◆ **TEXTBLOCK**
▼
Bericht zur NSU-Schredderaffäre: Alles halb so wild
Offenbar wurden mehr Akten mit NSU-Bezug geschreddert als bekannt. In einem Bericht des Innenministeriums wird abgewiegelt.
BERLIN taz | Es wird eine kontroverse Sitzung im NSU-Ausschuss des Bundestags werden, so viel steht fest. Denn widersprüchlicher könnten die Aussagen im Vorfeld nicht sein.
Am Donnerstag will der Sonderbeauftragte des Innenministeriums seinen Bericht über die Aktenschredder-Affäre im Bundesamt für Verfassungsschutz abgeben. Wir erinnern uns: Weil unmittelbar nach Auffliegen der Terrorzelle NSU im November in der Kölner Behörde sensible Akten über Thüringer Neonazis vernichtet wurden und der langjährige Verfassungsschutzchef Heinz Fromm über diesen Vorgang monatelang falsch informiert wurde, schmiss dieser im Juli hin. Er habe sich von den eigenen Leuten hinters Licht geführt gefühlt, sagte Fromm.
Licht ins Dunkel bringen sollte daraufhin Hans-Georg Engelke, ein hochrangiger Beamter aus dem Bundesinnenministerium. Vor der Ausschuss-Sitzung an diesem Donnerstag ist nun schon die Kernaussage des Sonderbeauftragten in Sachen Schredder-Affäre bekannt geworden. Sie lautet: alles halb so wild.
▲
◆ **GESTELLTE AUFGABE 1**
Gib aus den Datensätzen unten alles von der Zeile mit "Task: Open the filter settings icon" bis einschließlich der Zeile mit "[x=472, y=96]" Wort für Wort wieder.

◆ **DATENSÄTZE ZUR ÜBUNG**
▼
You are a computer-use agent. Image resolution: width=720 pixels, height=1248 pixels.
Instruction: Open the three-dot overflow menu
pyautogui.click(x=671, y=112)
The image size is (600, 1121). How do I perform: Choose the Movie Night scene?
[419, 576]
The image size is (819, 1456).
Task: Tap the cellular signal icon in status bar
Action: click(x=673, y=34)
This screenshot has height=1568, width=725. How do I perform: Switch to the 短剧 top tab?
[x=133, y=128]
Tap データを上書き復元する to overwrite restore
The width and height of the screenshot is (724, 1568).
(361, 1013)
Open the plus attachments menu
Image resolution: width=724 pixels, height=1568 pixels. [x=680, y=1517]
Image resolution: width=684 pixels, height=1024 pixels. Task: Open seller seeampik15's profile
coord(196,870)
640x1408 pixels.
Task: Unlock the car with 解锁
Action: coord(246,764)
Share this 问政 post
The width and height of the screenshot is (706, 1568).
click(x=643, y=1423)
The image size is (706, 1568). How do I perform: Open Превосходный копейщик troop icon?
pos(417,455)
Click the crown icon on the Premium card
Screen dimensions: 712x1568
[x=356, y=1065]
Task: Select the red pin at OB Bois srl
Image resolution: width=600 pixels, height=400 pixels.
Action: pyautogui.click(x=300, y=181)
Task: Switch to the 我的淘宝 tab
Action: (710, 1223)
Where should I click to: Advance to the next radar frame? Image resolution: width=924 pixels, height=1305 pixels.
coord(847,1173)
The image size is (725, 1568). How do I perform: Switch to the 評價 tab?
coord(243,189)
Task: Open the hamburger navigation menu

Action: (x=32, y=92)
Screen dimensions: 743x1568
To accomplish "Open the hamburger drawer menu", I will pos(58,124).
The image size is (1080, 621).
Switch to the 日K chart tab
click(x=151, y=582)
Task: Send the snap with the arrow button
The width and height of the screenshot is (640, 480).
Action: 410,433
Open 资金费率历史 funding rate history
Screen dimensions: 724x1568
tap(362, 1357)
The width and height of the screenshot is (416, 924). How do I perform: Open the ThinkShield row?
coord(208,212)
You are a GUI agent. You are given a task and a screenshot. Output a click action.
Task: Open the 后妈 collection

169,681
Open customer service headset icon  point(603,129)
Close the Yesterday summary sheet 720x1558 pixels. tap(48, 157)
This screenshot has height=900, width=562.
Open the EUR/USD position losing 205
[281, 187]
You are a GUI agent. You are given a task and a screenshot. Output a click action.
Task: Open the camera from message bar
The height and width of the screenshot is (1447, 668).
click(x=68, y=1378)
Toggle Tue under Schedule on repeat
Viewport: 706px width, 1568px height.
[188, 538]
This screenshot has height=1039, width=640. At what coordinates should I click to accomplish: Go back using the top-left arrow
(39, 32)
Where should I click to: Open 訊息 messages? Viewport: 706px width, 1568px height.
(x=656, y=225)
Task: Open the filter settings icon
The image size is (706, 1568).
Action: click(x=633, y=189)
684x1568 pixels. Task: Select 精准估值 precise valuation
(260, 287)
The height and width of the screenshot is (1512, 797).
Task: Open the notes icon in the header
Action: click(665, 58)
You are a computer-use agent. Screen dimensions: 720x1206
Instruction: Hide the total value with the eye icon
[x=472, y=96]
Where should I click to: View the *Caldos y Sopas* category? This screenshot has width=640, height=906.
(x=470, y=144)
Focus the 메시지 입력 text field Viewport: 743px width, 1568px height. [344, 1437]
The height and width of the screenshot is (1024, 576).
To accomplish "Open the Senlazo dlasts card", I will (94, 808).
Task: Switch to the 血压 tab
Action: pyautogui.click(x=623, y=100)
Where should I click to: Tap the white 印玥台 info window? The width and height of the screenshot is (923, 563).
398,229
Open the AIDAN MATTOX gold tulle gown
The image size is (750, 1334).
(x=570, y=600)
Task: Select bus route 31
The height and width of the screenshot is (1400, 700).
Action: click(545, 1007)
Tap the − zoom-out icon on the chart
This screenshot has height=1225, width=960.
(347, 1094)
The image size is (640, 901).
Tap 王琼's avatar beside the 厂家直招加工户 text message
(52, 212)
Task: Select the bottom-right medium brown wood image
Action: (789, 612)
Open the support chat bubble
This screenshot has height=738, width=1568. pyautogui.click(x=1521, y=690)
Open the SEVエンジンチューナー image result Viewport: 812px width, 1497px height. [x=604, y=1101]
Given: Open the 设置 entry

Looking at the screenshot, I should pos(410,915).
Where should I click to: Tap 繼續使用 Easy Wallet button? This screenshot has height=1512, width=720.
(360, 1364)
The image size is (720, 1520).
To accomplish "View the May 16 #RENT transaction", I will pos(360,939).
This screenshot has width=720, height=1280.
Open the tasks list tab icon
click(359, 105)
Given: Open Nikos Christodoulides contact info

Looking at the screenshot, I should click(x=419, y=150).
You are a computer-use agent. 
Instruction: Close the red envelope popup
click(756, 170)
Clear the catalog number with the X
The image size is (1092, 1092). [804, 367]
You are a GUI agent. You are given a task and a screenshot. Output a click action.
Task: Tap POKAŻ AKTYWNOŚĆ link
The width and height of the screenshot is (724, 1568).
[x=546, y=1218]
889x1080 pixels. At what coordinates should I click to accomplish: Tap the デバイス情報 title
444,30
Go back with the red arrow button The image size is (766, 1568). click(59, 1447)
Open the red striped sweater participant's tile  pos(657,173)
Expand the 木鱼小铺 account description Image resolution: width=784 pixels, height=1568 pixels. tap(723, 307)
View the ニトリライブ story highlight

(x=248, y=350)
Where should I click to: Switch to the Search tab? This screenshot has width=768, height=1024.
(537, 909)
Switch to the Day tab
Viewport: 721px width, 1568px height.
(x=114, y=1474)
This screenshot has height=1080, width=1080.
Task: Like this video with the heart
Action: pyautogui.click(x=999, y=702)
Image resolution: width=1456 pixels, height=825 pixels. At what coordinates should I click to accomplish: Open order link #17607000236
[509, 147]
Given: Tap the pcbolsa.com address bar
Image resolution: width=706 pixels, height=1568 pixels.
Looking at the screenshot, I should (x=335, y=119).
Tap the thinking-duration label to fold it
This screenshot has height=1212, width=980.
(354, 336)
▲
◆ **GESTELLTE AUFGABE 2**
Wer sollte laut dem Artikel zur Schredderaffäre Licht ins Dunkel bringen?

◆ **FERTIGE ANTWORT 1**
Task: Open the filter settings icon
The image size is (706, 1568).
Action: click(x=633, y=189)
684x1568 pixels. Task: Select 精准估值 precise valuation
(260, 287)
The height and width of the screenshot is (1512, 797).
Task: Open the notes icon in the header
Action: click(665, 58)
You are a computer-use agent. Screen dimensions: 720x1206
Instruction: Hide the total value with the eye icon
[x=472, y=96]

◆ **FERTIGE ANTWORT 2**
Hans-Georg Engelke, ein hochrangiger Beamter aus dem Bundesinnenministerium.